Çanakkale Cephesi’nin Açılması ve Savaşa Hazırlık



 

Çanakkale'de Bir Cephe Niçin Açılmıştı?

Avrupa'da 1914'ün yaz aylarında bütün şiddetiyle devam eden savaş sonbahara gelindiğinde durağanlaşmış ve yıpratıcı bir siper savaşına dönüşmüştü. Almanya savaş öncesinde hazırlanan ve eski genelkurmay başkanının adıyla anılan meşhur "Schlieffen Planı"yla altı hafta içinde Fransa'yı dize getirip akabinde Rusya'yı yenmeyi ve harbi altı ay içinde bitirmeyi planlamıştı. Ne var ki, 6-10 Eylül 1914'te yapılan Marne Meydan muharebesinde Fransız-İngiliz müttefik kuvvetlerine yenilip de savaş siper harbine dönüşünce bütün plan suya düşmüş oldu.

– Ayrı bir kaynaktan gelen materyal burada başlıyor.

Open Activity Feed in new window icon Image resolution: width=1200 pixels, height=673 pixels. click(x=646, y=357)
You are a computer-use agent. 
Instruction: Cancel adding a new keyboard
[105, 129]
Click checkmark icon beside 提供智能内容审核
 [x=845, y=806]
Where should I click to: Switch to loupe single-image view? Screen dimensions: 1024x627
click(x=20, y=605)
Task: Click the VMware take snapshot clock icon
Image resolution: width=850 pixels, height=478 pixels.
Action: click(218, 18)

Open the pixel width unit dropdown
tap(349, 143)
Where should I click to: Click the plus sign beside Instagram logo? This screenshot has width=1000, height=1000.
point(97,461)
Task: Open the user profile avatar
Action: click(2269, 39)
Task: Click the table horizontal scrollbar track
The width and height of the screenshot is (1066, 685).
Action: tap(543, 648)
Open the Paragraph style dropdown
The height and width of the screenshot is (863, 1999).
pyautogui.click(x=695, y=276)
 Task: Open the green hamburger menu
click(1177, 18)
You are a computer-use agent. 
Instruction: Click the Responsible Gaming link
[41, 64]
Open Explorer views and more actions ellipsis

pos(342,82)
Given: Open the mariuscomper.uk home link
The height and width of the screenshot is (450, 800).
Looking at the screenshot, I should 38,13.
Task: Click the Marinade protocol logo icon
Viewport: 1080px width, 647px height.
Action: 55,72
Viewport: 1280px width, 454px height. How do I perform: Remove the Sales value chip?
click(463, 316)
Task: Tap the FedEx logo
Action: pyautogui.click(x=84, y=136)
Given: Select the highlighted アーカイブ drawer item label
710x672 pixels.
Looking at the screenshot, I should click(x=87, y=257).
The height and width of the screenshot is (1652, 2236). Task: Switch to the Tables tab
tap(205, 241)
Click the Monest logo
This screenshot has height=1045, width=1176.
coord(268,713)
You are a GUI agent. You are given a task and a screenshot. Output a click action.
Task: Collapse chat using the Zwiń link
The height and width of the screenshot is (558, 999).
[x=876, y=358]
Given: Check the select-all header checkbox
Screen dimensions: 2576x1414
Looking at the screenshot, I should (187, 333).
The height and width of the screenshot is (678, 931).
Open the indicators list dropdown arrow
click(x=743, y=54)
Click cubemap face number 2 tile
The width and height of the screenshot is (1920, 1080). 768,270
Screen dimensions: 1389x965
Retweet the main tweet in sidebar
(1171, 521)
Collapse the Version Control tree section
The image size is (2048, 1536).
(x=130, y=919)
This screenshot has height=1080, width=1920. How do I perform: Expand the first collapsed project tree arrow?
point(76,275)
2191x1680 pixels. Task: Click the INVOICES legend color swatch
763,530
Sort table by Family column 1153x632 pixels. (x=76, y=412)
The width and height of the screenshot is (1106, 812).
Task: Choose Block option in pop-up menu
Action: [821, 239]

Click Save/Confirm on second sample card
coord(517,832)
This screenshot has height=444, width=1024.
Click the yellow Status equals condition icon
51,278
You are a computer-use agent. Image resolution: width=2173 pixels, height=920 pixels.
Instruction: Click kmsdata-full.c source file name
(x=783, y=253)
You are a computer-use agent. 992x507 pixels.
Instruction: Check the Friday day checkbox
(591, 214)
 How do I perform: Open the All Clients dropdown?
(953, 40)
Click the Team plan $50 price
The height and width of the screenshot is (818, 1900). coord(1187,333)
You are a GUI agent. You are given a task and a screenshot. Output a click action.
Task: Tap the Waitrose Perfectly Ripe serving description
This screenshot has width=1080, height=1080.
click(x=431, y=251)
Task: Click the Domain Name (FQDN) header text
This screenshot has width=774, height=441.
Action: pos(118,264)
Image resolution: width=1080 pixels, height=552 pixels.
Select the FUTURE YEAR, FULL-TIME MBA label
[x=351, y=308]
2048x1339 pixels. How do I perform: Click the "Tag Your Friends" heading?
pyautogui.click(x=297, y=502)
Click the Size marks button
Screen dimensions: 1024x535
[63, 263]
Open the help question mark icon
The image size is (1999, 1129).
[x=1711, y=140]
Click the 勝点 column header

Bunun üzerine kilitlenen savaşı açmak için yeni harekât sahaları aranmaya başlandı.

Almanya, üzerindeki savaş yükünün hafiflemesi ve düşmanlarının karşısına taze kuvvetler getirmesini engellemek için Osmanlı Devleti'nin Rusya ve İngiltere'ye karşı harekete geçmesi yönünde baskı yapmaya başladı. Esasında Osmanlı Devleti'nin anlaşma hükümleri gereği müttefiklerine yardım için İtilaf Devletlerine saldırmak ve üzerine kuvvet çekmek gibi askerî bir yükümlülüğü vardı.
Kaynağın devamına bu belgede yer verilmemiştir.